The anaerobic digestion (AD) industry outside of the water sector has grown by over 600% in the past five years, partly thanks to innovation from world class UK researchers. ADBA has appealed for academia to focus their current efforts behind delivering major improvements which would put the cost of AD on par with the cost of energy from Hinkley Point C.    

The call came at ADBA’s two day Research & Innovation Forum 2016 in York last week, which centred on industry efforts to drive up operational efficiency and drive down costs. As incentives fall, academia will be instrumental in working in partnership with the AD industry to ensure UK operations continue to thrive while we position ourselves as world leaders in a global biogas market worth billions.    

ADBA's Chief Executive, Charlotte Morton, commented: 

Falling incentives and unworkable funding caps hinder renewable technologies’ efforts to scale and improve their cost competitiveness.  
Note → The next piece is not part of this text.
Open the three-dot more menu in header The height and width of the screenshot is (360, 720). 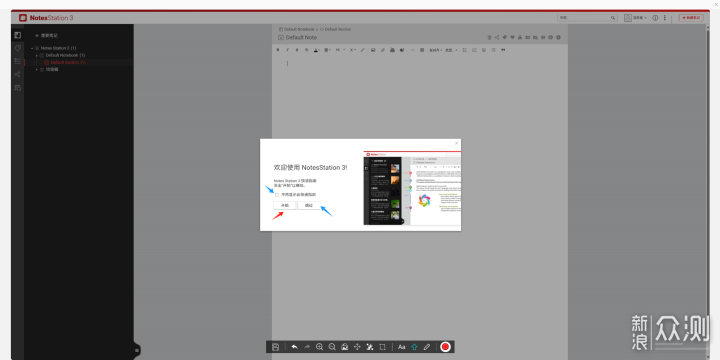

With ever limited support from government, therefore, the AD industry is seizing the initiative by challenging the expertise of the UK’s world class researchers to help find innovations which will revolutionise performance even more, such as new sources of input, improvements in operational performance, more valuable outputs, to reduce the overall cost of production. 

During our annual Research and Innovation Forum this week, which brings together academia and businesses to collaborate on key AD priorities, we unveiled our Cost Competitiveness Task Force. With the right support, this body aims to establish the means by which industry can reduce the cost of producing its energy by at least five per cent each year between now and 2020.

If the AD industry is to reduce ‘levelised costs’* to £100/MWh by 2020, then five key elements will be instrumental in reducing costs to a par with new nuclear: 

  1. Additional investment in R&I – helping to hone, adapt and upgrade AD technology to improve efficiency;
  2. Government action to implement segregated food waste collections – unlocking valuable new feedstock;
  3. Recognition of and training on digestate – improving soil quality, crop yields, nutrient availability and soil structure;
  4. Increased public & business awareness of AD – driving up recycling rates and securing additional investment; and
  5. Policy certainty and ambition – ensuring a policy regime which offers the certainty for further growth and investment.

* ‘Levelised costs’ represent the cost of generating, over the lifetime of a project, each MWh of electricity. So improvements in operational performance can be as important as any changes in cost.